Exercise inputs Block Start

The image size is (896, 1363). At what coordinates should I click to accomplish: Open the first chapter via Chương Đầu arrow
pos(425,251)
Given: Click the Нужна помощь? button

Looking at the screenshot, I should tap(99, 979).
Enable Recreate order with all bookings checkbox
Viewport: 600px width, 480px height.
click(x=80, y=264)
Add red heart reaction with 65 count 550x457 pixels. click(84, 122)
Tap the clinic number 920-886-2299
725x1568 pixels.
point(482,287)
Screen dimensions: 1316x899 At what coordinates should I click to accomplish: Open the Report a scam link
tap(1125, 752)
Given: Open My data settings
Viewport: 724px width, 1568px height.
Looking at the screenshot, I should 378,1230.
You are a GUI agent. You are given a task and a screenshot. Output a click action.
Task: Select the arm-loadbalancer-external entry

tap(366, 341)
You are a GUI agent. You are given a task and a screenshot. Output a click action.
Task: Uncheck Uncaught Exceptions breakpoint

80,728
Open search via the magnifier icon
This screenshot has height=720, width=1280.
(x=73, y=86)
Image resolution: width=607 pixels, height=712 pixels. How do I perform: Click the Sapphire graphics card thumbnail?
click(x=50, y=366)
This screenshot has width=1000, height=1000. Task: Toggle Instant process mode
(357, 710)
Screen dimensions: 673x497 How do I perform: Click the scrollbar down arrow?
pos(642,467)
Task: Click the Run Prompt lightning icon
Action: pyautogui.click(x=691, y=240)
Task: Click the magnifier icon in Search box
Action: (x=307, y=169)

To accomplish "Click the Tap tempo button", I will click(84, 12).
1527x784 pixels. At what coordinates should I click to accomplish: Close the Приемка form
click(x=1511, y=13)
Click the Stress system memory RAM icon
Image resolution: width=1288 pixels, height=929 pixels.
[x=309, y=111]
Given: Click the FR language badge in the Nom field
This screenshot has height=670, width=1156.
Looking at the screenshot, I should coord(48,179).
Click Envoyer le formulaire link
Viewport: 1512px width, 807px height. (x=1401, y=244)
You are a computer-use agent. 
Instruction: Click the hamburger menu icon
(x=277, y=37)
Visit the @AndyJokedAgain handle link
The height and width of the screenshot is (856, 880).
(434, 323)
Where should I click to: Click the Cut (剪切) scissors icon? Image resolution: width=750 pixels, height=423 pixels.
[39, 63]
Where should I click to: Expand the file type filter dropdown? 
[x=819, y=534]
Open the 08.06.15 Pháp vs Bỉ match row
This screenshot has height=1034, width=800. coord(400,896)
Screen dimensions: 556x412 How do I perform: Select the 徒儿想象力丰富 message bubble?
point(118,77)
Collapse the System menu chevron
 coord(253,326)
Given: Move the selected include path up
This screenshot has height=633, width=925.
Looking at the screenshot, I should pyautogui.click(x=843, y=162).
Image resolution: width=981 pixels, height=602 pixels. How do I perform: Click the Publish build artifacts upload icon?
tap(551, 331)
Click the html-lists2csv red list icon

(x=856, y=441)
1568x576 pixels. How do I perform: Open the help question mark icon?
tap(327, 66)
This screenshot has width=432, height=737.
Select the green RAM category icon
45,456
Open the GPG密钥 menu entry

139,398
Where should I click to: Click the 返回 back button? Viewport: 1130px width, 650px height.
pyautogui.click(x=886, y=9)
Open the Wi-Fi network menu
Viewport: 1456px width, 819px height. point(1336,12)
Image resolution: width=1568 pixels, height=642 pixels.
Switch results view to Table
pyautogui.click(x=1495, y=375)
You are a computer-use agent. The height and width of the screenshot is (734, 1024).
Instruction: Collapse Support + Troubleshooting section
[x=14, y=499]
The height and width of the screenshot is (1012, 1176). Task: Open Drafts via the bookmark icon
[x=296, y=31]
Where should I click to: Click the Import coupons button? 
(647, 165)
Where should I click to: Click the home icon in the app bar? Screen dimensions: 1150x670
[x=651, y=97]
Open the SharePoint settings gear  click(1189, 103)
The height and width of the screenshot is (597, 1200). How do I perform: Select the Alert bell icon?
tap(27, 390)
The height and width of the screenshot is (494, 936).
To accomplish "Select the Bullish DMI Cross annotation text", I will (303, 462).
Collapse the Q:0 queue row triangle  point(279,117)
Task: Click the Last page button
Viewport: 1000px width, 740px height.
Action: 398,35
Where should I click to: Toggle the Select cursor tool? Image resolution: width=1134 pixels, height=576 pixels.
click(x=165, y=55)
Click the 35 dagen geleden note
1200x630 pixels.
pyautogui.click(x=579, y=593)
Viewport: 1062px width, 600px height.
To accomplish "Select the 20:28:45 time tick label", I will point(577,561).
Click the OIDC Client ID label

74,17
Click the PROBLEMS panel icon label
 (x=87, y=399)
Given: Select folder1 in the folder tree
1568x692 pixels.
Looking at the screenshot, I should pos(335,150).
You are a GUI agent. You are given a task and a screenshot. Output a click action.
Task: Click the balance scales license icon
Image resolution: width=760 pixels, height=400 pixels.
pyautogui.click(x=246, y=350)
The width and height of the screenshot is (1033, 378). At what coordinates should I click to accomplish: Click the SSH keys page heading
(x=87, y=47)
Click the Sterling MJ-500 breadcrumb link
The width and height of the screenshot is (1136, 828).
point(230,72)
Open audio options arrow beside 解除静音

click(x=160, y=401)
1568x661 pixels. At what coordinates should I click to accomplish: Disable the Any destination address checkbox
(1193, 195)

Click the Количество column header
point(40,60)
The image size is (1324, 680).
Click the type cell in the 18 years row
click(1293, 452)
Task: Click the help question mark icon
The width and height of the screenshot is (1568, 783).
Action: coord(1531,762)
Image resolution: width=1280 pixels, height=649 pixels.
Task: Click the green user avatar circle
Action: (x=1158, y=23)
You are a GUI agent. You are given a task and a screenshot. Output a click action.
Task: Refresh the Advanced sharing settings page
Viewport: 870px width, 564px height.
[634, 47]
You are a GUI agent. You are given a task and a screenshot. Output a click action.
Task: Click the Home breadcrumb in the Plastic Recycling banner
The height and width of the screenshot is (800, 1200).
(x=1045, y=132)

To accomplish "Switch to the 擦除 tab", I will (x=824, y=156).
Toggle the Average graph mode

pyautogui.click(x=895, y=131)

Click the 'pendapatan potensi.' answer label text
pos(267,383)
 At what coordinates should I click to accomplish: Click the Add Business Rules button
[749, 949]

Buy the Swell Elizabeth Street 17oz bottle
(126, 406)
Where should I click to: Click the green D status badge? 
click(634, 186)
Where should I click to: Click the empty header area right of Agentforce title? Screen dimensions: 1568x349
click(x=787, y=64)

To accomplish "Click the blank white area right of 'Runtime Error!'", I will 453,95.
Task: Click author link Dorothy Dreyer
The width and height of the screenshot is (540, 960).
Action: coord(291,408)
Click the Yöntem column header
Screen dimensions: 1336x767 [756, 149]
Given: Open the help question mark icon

Exercise inputs Block End

## Try it
Your answer must hold the line containing "Where should I click to: Click the empty" and all lines after it in the entries above, exactly, and nothing else.

## Solution to this exercise
Where should I click to: Click the empty header area right of Agentforce title? Screen dimensions: 1568x349
click(x=787, y=64)

To accomplish "Click the blank white area right of 'Runtime Error!'", I will 453,95.
Task: Click author link Dorothy Dreyer
The width and height of the screenshot is (540, 960).
Action: coord(291,408)
Click the Yöntem column header
Screen dimensions: 1336x767 [756, 149]
Given: Open the help question mark icon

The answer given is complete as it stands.